But the dance party couldn’t last forever. There’s still a world to save, after all.
And so, all of you sat, thumbing through Revelations. Well, Aziraphale and Muriel were. You and Crowley had given up on the fancy Bible-ness of it and googled the Cliff Notes version.
“Ugh,” You say, “John really hated the Romans.”
“Well, yes,” says Aziraphale, “He had decent enough reason, though, as far as humans go.”
“What, he hated indoor plumbing and heated floors?”
“Actually, he hated people of the Christian faith being arrested, tortured, and killed for their beliefs.”
“Oh….yeah that makes sense,” You say, and after a moment you add “...Sorry.”
“That’s quite alright,” Aziraphale replies kindly, “He wrote Revelation as a way to reassure Christians that all of their suffering would mean something in the end. That it must be part of the Great Plan.”
“The Ineffable Plan, you mean,” chimes in Crowley with a smirk. Aziraphale rolls his eyes.
“Yes, that one,” he replies. You notice the microscopic-Michael-Sheen-ian smile on his face as he says it. Honestly, the resemblance is uncanny. Aziraphale continues. “He wanted Christians to feel heard, and to encourage them to hold fast to their faith.”
You pause for a minute before saying anything. Then you remember a tumblr post or something from forever ago.

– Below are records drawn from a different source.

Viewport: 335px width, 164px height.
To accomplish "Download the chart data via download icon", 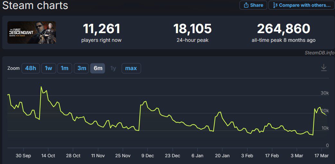I will click(324, 68).
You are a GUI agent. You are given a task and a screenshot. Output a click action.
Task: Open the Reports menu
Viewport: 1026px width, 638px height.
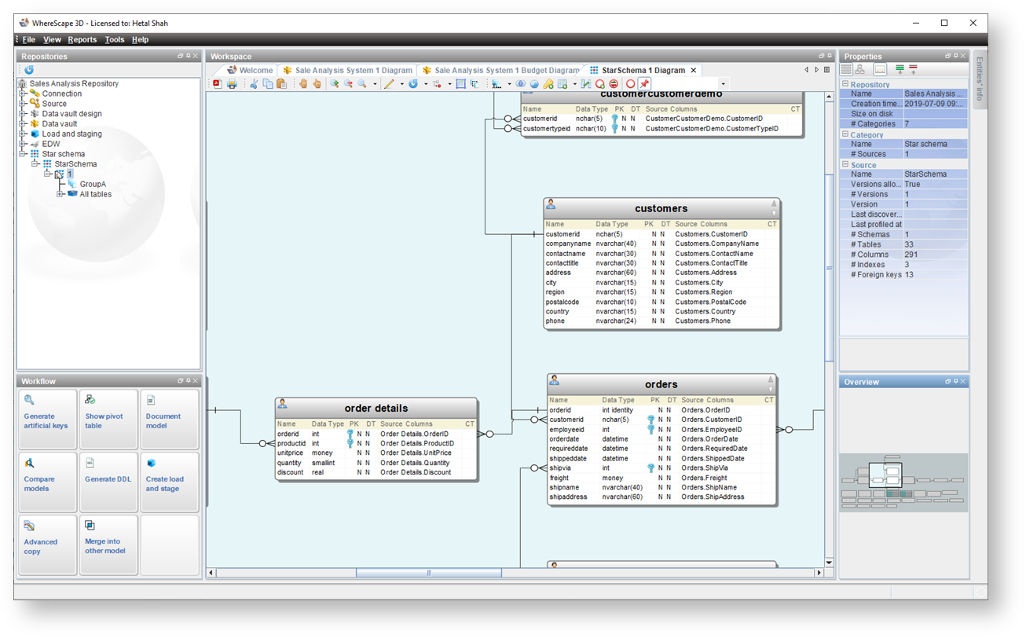pyautogui.click(x=82, y=39)
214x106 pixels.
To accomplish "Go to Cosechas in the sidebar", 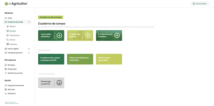I will click(x=13, y=44).
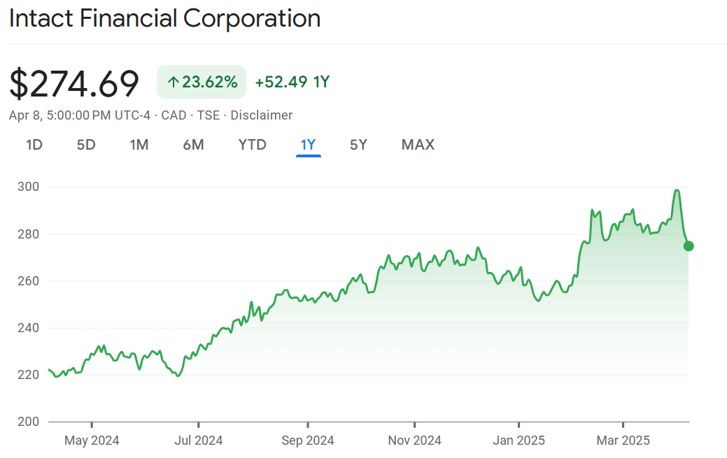727x458 pixels.
Task: Click the $274.69 stock price
Action: (74, 83)
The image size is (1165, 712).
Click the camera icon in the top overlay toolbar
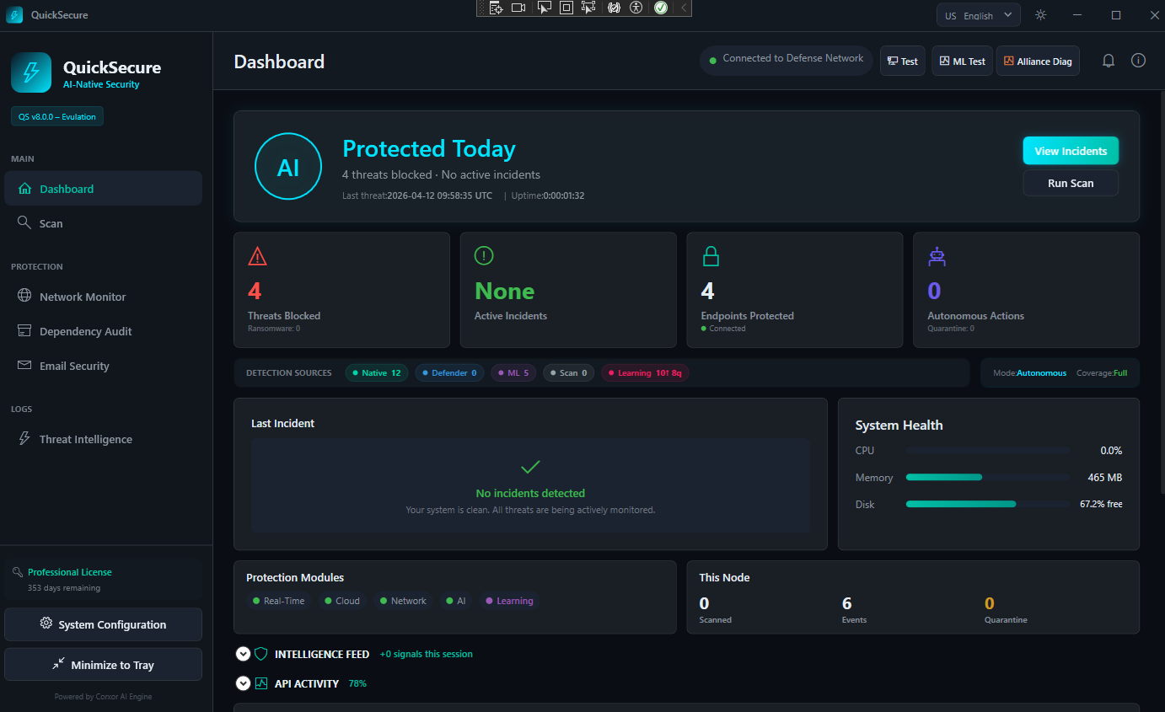[518, 8]
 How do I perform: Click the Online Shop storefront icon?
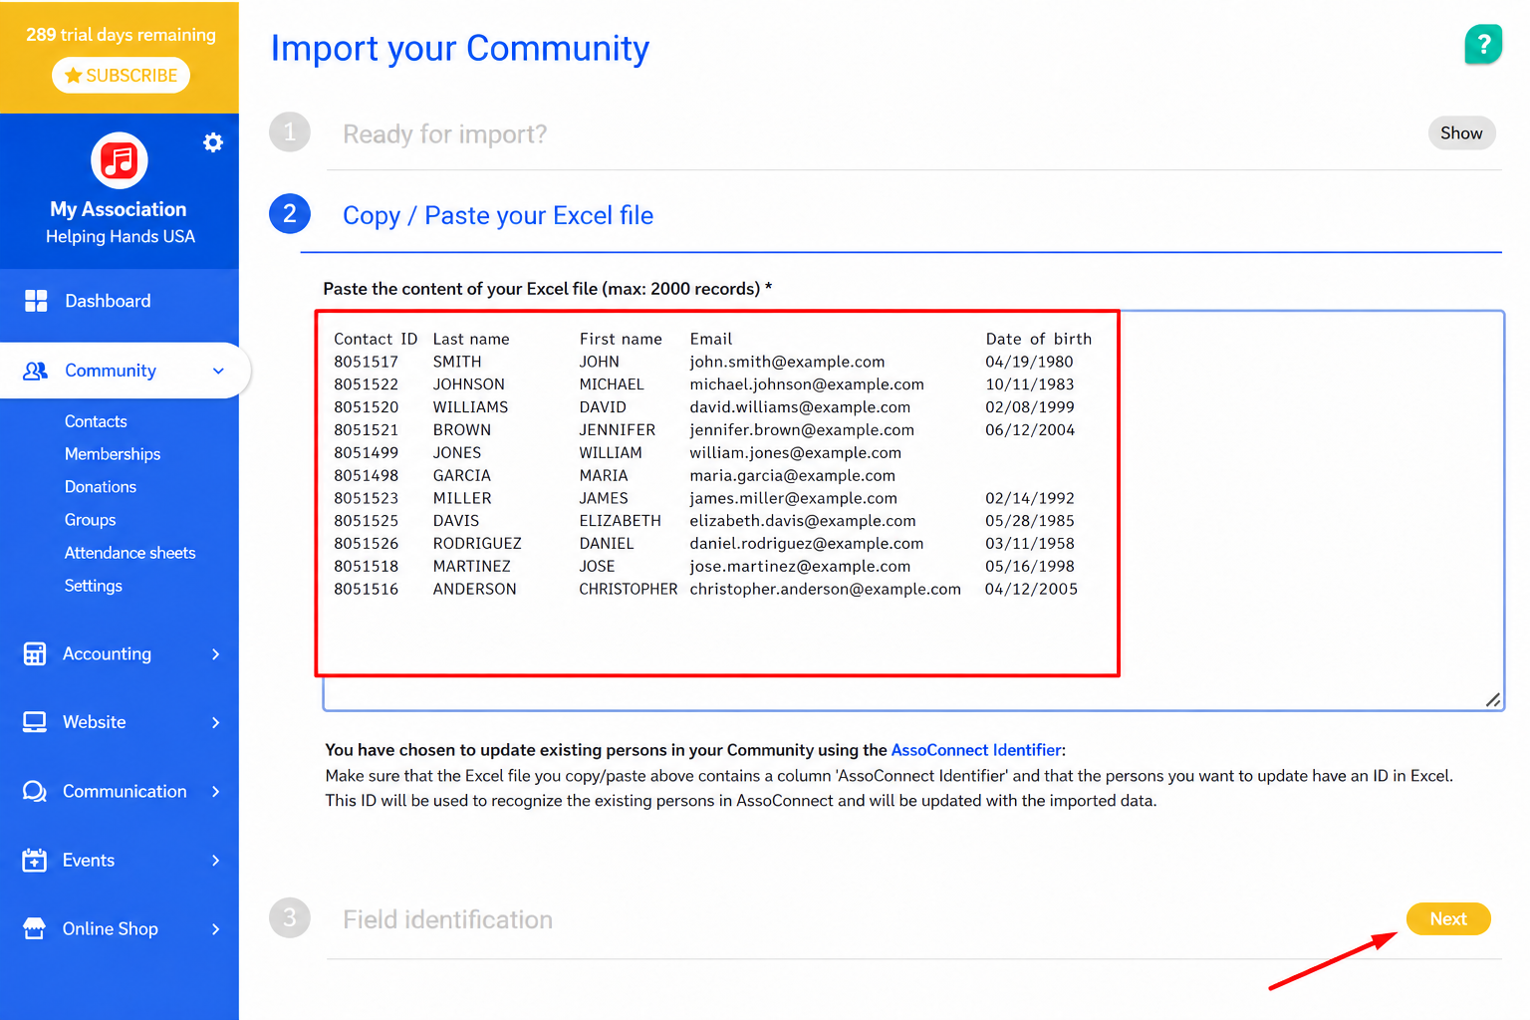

“Santa Claus,” You finally say. Crowley spurts wine from his nose, and begins to laugh. Aziraphale is confused.
“I beg your pardon?”
“It’s like Santa Claus,” You say again, “Like ‘be good, and you’ll get presents! it’s almost Christmas Eve! Santa’s watching!’ You know?” You look at Aziraphale imploringly. Crowley is still laughing. Aziraphale doesn’t look impressed.
“I think that’s rather an over-simplification.”
“Am I wrong?”
“…..It’s...it’s not...That’s not how it works!”
“Oh, okay, so I’m wrong then.”
“Sounds about right to me!” Crowley calls with glee from the other side of the room. Aziraphale looks all flustered, his face beginning to go red. Crowley hands him a glass of wine and Aziraphale downs it in one go.
Okay, winding him up is a great deal of fun, and so easy, but I’m guessing, dear Reader, that you love Aziraphale just as much as I do. You don’t actually want to hurt his feelings. Thus you decide to concede the point.
“So,” You say, “He said he had a dream about things getting really bad and then Jesus coming back and saving everyone.”
“In a nutshell, yes,” Aziraphale sighs, clearly relieved to be back on topic. You think back to old interviews with Neil and Terry about their back-then-hypothetical sequel would look like.
“Okay, well the only thing I know about it was something about it taking place in America. I read in an old interview somewhere that Jesus was meant to descend from the heavens in a private jet with a bunch of like...bodyguard angels or something.”
“America? Again? I mean really.”
You shrug. “Neil Gaiman really likes America.”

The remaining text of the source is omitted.